Going Global: Yes or No?

Center Rock Inc.




Source: Reprinted with permission from Center Rock, Inc.

Brandon Fisher, the founder of Center Rock Inc., is shown on the left side in the picture. The man to his right is Richard Soppe, the senior drilling application engineer. The number 33 is the number of Chilean miners who were rescued in 2010. Brandon and his company, now at seventy-five employees, are true American heroes.

Center Rock manufactures and distributes a complete line of air drilling tools and products. At its state-of-the-art manufacturing facility in Pennsylvania, they build stock and made-to-order products that are used by leading drilling, oil and gas, foundation, construction, roadway, and mining contractors across North America, Europe, Asia, Russia, and Australia. Fisher entered the global market four years ago as a way to expand the business. He was able to finance the expansion internally, so financing was not an issue.

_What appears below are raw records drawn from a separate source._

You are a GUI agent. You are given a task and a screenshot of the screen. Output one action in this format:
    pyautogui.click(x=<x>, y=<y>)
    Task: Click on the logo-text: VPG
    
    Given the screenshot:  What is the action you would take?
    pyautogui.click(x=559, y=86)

Center Rock Inc., founded in 1998 by then twenty-six-year-old Brandon Fisher, began as a drilling company. He designed and built his own horizontal drilling rig and, shortly thereafter, began focusing on making Center Rock an air and rock drilling supplier and manufacturer. He recognized the need for a manufacturing company that was reactive to customer needs, with innovative products and 24/7 customer service and support. Working with his high-tech engineering and design team, Fisher created a company different from its competitors with its unique products and service capabilities.

“I love what I do,” says Fisher. “There is always a challenge in this industry to find new ways to drill into the earth, and the challenge feeds the excitement.” [1]

[1] “About Us,” Center Rock Inc., accessed February 7, 2012,www.centerrock.com/content/about-us; e-mail correspondence with Brandon Fisher, July 28, 2011.